The most important thing that I’ve learned is that you have to be open to trying different things and pivoting as necessary. Not everything that works for one brand is going to work for another. That has been essential to my business — to hone in on taking those pivots and trying something new. Annya White, NaturalAnnie Essentials
One little pivot led to a dramatic increase in sales the week we launched the masks. Given that we’re all going to be home a lot more over the next six months or so, it might be time to start thinking about other ways to pivot. I’m not sure what the future of small business will look like, but one thing I do know as a small business owner is that you have to keep your finger on the pulse and pay attention to your customer’s demands. Kalyn Johnson, Effie’s Paper
I think we’ll be a little bit more stringent on how we spend money and where every dollar goes. I think we’ll make sure that our curated collection is that much more curated so that we don’t have the sort of product that sits around. I think we’ll be a little bit leaner and meaner. John Frechette, MADE
Retail has changed forever — that much is clear to us. But waiting for retail to go back to “normal” is unrealistic. We truly believe that we offer a great experience in our stores — opening brick-and-mortar shops is our way to build deeper connections with customers and get feedback in real time, and candle buying is enhanced by an in-person experience. We just had to figure out how to make it work. Thomas Neuberger and Kristen Pumphrey, P.F. Candle
Embrace optimism, gratitude, and creativity
The Faire community remains optimistic about the future of local retail. Our brands and retailers told us time and time again this year how much they love what they do.

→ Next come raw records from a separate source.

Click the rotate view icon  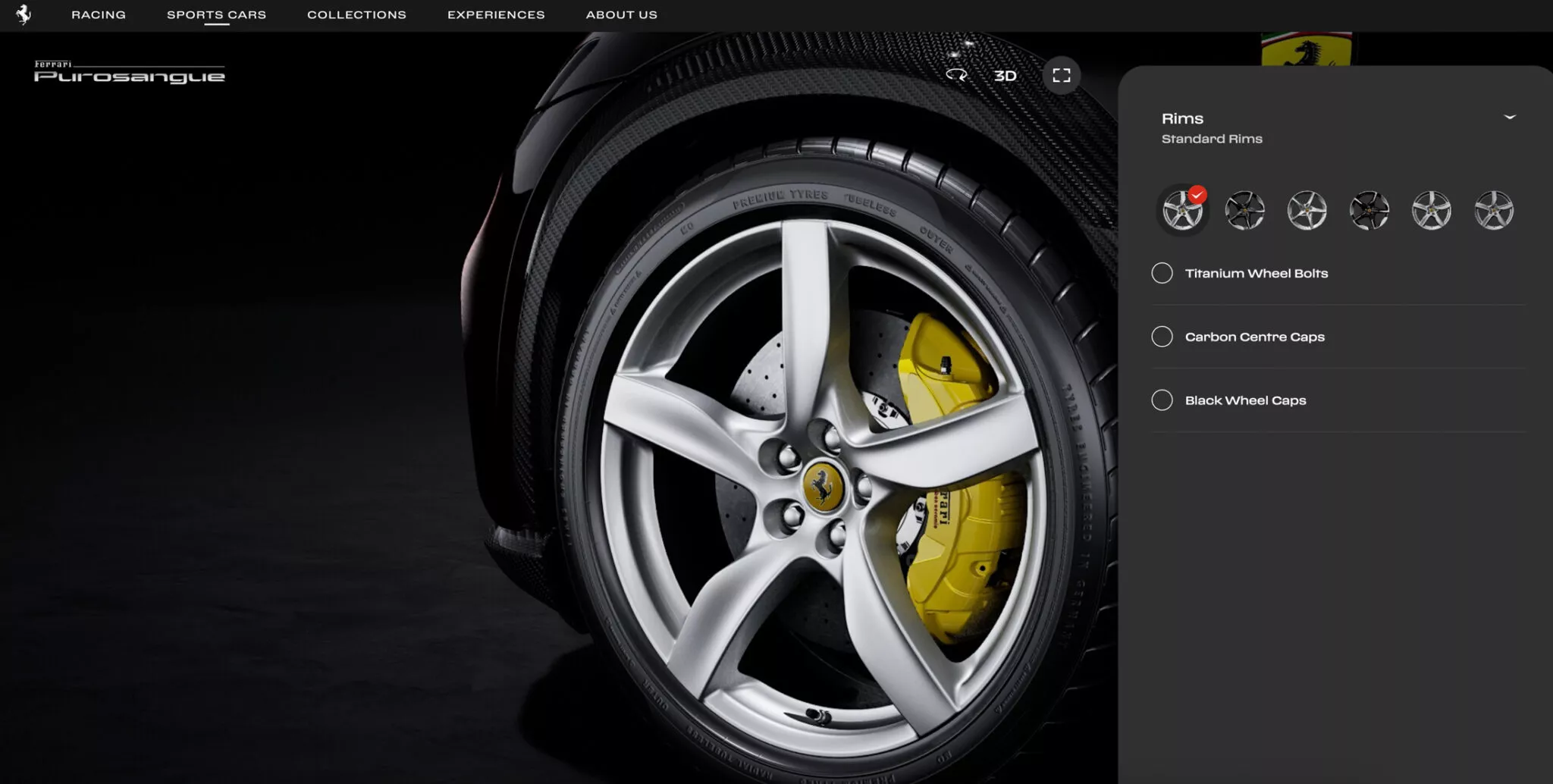coord(955,75)
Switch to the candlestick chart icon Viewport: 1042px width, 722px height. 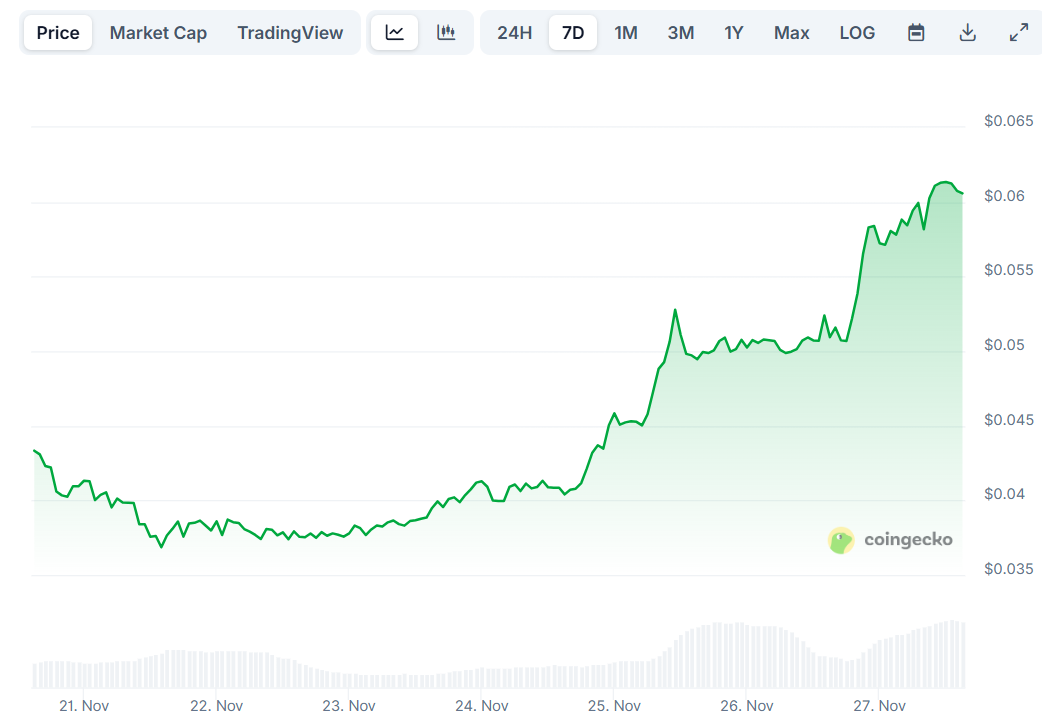point(447,31)
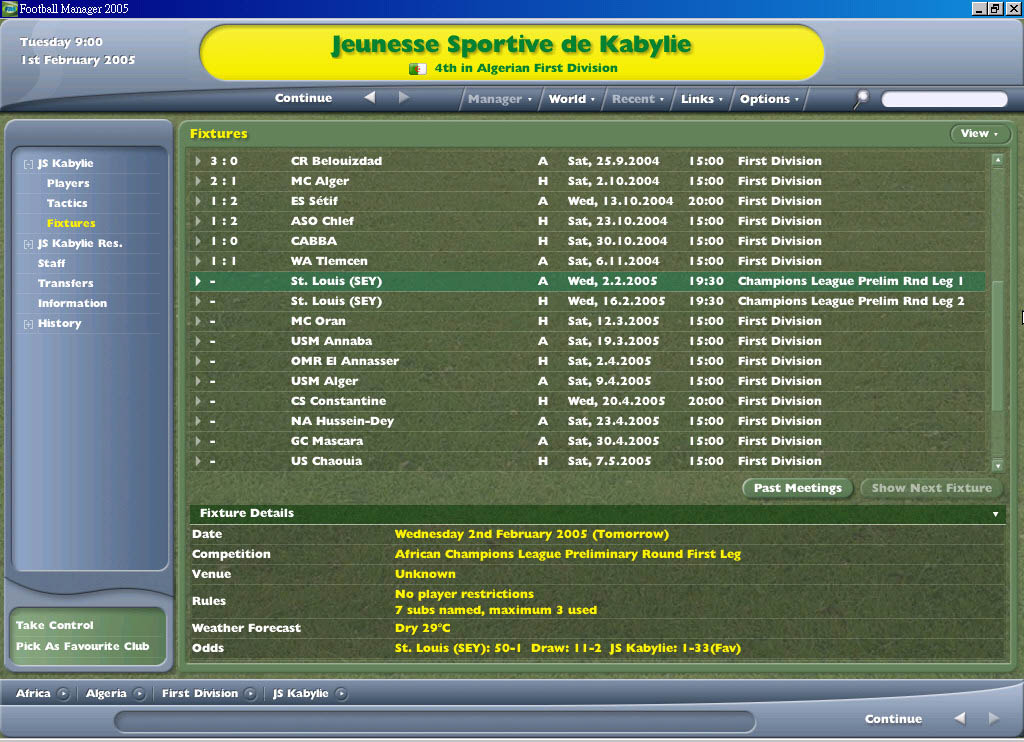Open the Options menu

click(769, 99)
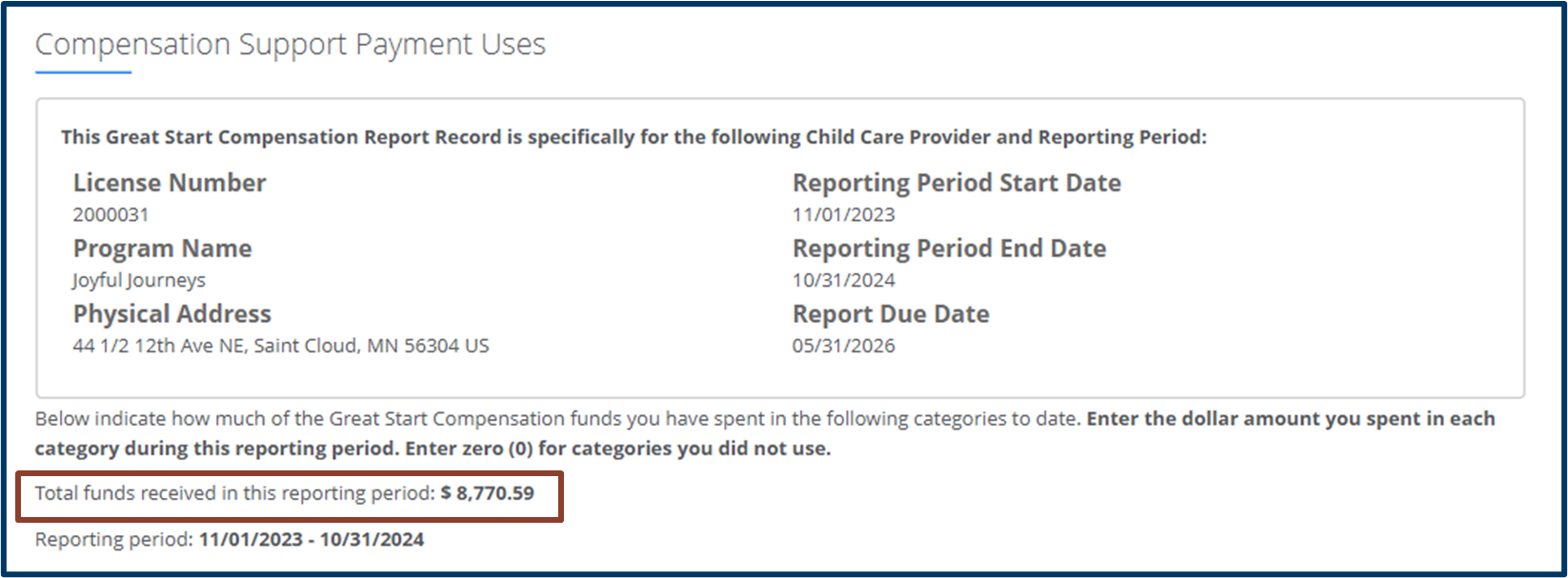Click the Report Due Date label
This screenshot has width=1568, height=578.
click(x=891, y=314)
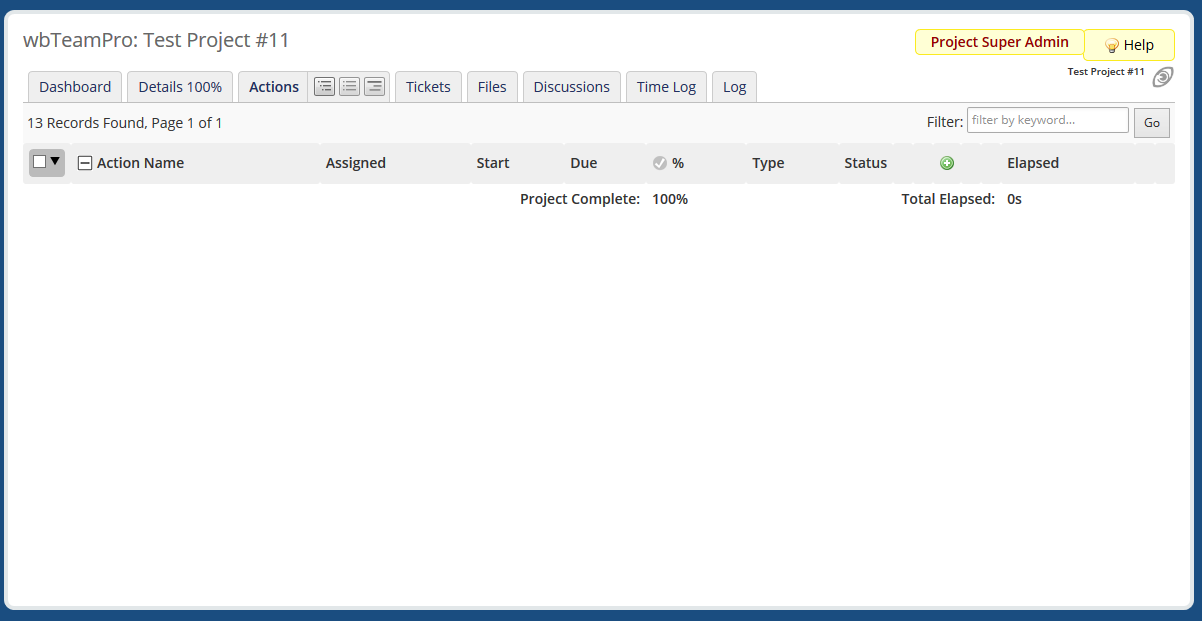This screenshot has height=621, width=1202.
Task: Sort by the Status column header
Action: (x=865, y=163)
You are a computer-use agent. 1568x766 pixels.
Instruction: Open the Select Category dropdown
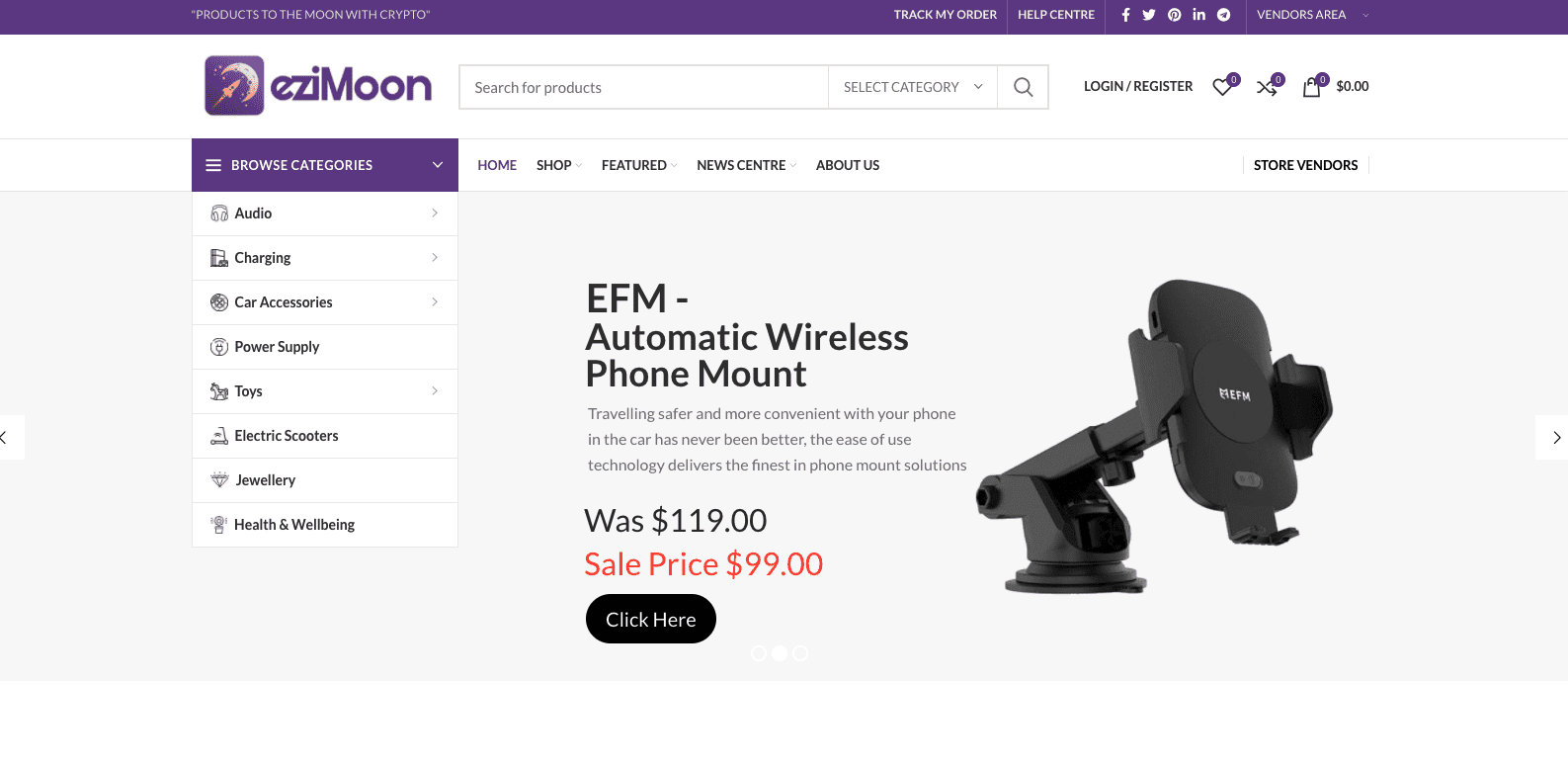click(913, 87)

There were a few times during [lock-down] when I realized how much I absolutely love what I do. Barbara Mooney, Daisy’s Mercantile
I think this is a really interesting time for makers and also retailers to think about why we all wanted to do this in the first place… For me, [I’ve] been enjoying the extra time I have with my son and extra moments of drawing or introspection. We’ve all lived through recession and we have always bounced back. There’s always been an immense amount of creativity that has come about after, so I have faith in that. Cat Seto, Ferme à Papier
I am of the mindset that there’s a huge set of the population that loves the experience of retail shopping — the thrill of walking through a store and discovering something new. So I am optimistic that there’s always going to be a space for local retail. Mat Pond, Epicurean Trader
This year has been a major learning experience with our small business. We’ve learned to remain flexible; we’ve learned to lead with our values first; and, above all, we’ve learned that people will continue to shop small because of the personal experience we offer. Your customers are shopping at your store because of you. Thomas Neuberger and Kristen Pumphrey, P.F. Candle
I love my job so much and I love my staff and I love our customers. I’ve had my ups and downs these last [months] but I have had more moments of crying happy tears than I have from any kind of meltdown. That really speaks volumes. People understand the importance of buying local now more than ever. Kelly Marie Thompson, Fleur Inc.